Colorado’s new pot laws draw marijuana refugees
“No matter what we did, nothing helped. She just got worse until she was almost a vegetable,” he said. “She had no chance at life.”
Then in July, he and his wife, Miriam, saw an online video of a Colorado Springs girl’s astounding recovery from epilepsy using an oil made from a special strain of marijuana. The Halabis live in New York City, where medical marijuana is illegal.
“As soon as we saw it, we knew we had to go,” he said.
Families of children with severe medical problems are moving to Colorado from all over the country to get the oil that appears to be working. They call themselves marijuana refugees.

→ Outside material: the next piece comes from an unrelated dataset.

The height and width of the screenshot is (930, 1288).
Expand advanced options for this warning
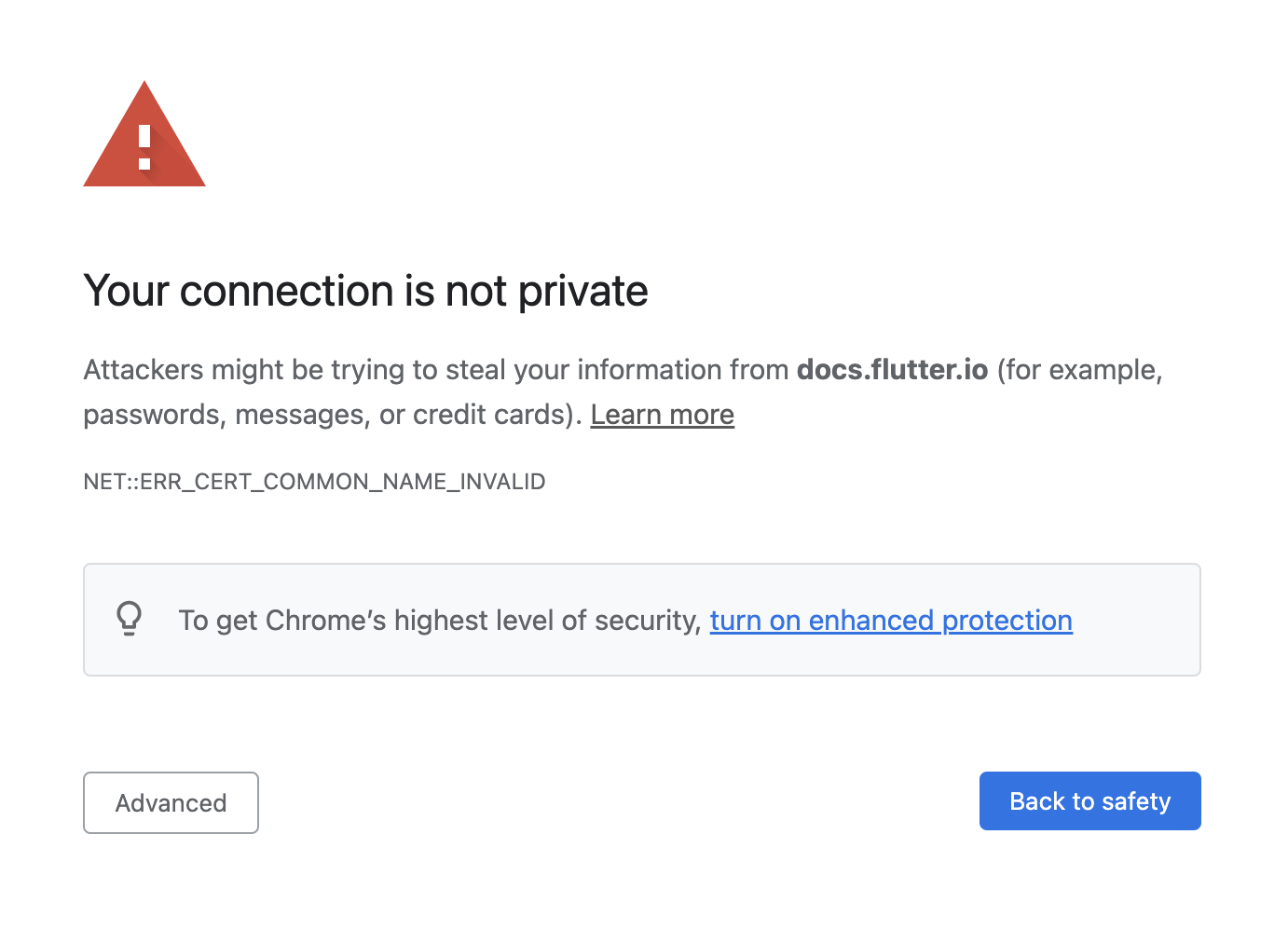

“These families are really desperate,” said Dr. Margaret Gedde, a Stanford-educated Colorado Springs pathologist who has recommended many of the arriving children for medical marijuana. “They’ve tried all the drugs, and nothing has worked. This is the only option left.”
Repeated studies going back to 1970 have shown a strong potential for cannabidiol to help epilepsy, but federal laws made cannabis difficult to study in the United States. In addition, there is a stigma in the medical field.
While pharmaceutical grade cannabidiol is available in other countries, clinical trials for FDA approval in the United States are just getting underway.
In to 2012, a 5-year-old girl named Charlotte Figi who has a genetic disorder called Dravet syndrome that causes catastrophic seizures, was given a new chance at life from marijuana . Doctors tried everything from barbiturates to extreme diets to control the disorder, but nothing helped. She was in the hospital constantly. Twice her heart stopped. Not wanting to prolong their child’s suffering, her parents signed a “do not resuscitate” order.
As a last-ditch effort, they decided to try marijuana, and it worked.
Experimenters developed a new strain of marijuana that was exceptionally low in THC—the chemical that makes users stoned—and exceptionally high in a chemical called cannabidiol that has no intoxicating effects, but that a handful of decades-old studies suggested might reduce seizures.
The original developers called it Hippie’s Disappointment, because no one wanted to buy it. They have since renamed it Charlotte’s Web after a girl who once had 300 seizures a week and now has on average fewer than one.